根据本发明,提供了一种cTnI检测试剂盒,所述试剂盒包括标记有示踪标记物的至少一株第一抗cTnI抗体和包被磁性微球的至少一株第二抗cTnI抗体,并且所述第一抗cTnI抗体与cTnI的结合位点相异于第二抗cTnI抗体与cTnI的结合位点。所述第一抗cTnI抗体和第二抗cTnI抗体可以是抗cTnI单克隆抗体和/或抗cTnI多克隆抗体。该试剂盒是超敏检测试剂盒,在用于检测cTnI时,具有很高的灵敏度。
在本发明中,所述第一抗cTnI抗体和第二抗cTnI抗体的区别在于它们与cTnI的位点结合不同。因此,在本发明的等同技术方案中,试剂盒也可以包括标记有示踪标记物的至少一株第二抗cTnI抗体和包被磁性微球的至少一株第一抗cTnI抗体。就本发明而言,超敏是指检测灵敏度在5pg/mL以下,尤其是3pg/mL以下。
本发明采用双抗体夹心法检测cTnI,这种方法采用两株或多株针对cTnI的单克隆或多克隆抗体,其中被标记的一株或多株抗cTnI的单抗或多抗用于捕获cTnI氨基酸区段,连接在载体上的其他株抗cTnI的单抗或多抗用于结合cTnI上不同于前者所结合的氨基酸区段。
优选地,所述第一抗cTnI抗体与cTnI的结合位点为cTnI的10-100氨基酸区段;所述第二抗cTnI抗体与cTnI的结合位点为cTnI的40-200氨基酸区段。选择这些结合区段的cTnI抗体有利于对其进行更好地标记或包被磁球,同时有利于在检测过程中cTnI抗体与cTnI的结合,提高检测特异性、准确性。
在一个优选实施方案中,所述试剂盒包括两种第一抗cTnI抗体,与cTnI的结合位点分别为cTnI的10-50和60-100氨基酸区段;所述试剂盒包括两种第二抗cTnI抗体,与cTnI的结合位点分别为cTnI的40-80和120-200氨基酸区段。
根据本发明,所述示踪标记物可以选自本领域中常用于标记抗原或抗体的示踪标记物,例如金刚烷、鲁米诺、异鲁米诺及其衍生物、吖啶酯、碱性磷酸酶或辣根过氧化物酶,尤其优选为N-(4-氨丁基)-N-乙基异鲁米诺(ABEI)。
适用于本发明的磁性微球也称为磁珠,可以是本领域中常用的磁性微球。优选的是,本发明使用的磁性微球,是将纳米级的Fe2O3或Fe3O4磁性粒子和有机高分子材料进行复合,形成具有超顺磁性和极大量蛋白吸附容量的微米级的固相微球,具有在外加磁场作用下可迅速被磁化,在撤走磁场后剩磁为零的属性。其中,所述有机高分子材料的种类没有特别限制,可根据需要进行选择。

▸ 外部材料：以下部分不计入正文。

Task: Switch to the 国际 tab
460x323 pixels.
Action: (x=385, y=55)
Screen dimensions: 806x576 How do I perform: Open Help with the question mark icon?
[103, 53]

本发明所使用的磁性微球应能满足直径为0.1-5μm,磁性微球还可以通过表面改性而带有多种活性功能基团,包括但不限于-OH、-COOH、-NH2。
在一个具体实施例中,所述磁性微球为Fe2O3或Fe3O4磁性纳米粒子与有机高分子材料的复合体,并具有0.1-5μm的粒径;并且,所述磁性微球任选地通过表面改性而带有一种或多种活性功能基团。
根据本发明,在所述试剂盒中,第一抗cTnI抗体和第二抗cTnI抗体的浓度分别为1-20μg/mL,示踪标记物的浓度为5-500ng/mL,磁性微球的浓度为0.1-2mg/mL。上述各成分的浓度基于包含该成分的各试剂盒组分的量计。
根据本发明,所述示踪标记物直接或间接地标记第一抗cTnI抗体。间接标记的方式包括但不限于通过异硫氰酸荧光素(FITC)与抗FITC抗体体系或通过链霉亲和素(SA)与生物素(Biotin)体系进行间接标记。直接标记是指ABEI直接与第一抗cTnI抗体连接进行标记;间接标记是指通过中间媒介链接体系使得ABEI标记第一抗cTnI抗体,所述中间媒介链接体系包括但不限于FITC与抗FITC抗体体系或链霉亲和素与生物素体系。本发明人发现,间接标记有利于减弱空间效应,有利于信号的放大,使得检测更加灵敏。
根据本发明,所述第二抗cTnI抗体直接或间接地包被磁性微球。间接包被磁性微球的方式包括但不限于通过FITC与抗FITC抗体体系或通过链霉亲和素与生物素体系进行间接包被。直接包被是指利用第二抗cTnI抗体直接对磁性微球进行包被;间接包被是指通过中间媒介链接体系,使得第二抗cTnI抗体对磁性微球进行包被,所述中间媒介链接体系包括但不限于FITC与抗FITC抗体体系或链霉亲和素与生物素体系。间接包被的优点在于,有利于减弱空间效应,有利于信号的放大,使得检测更加灵敏。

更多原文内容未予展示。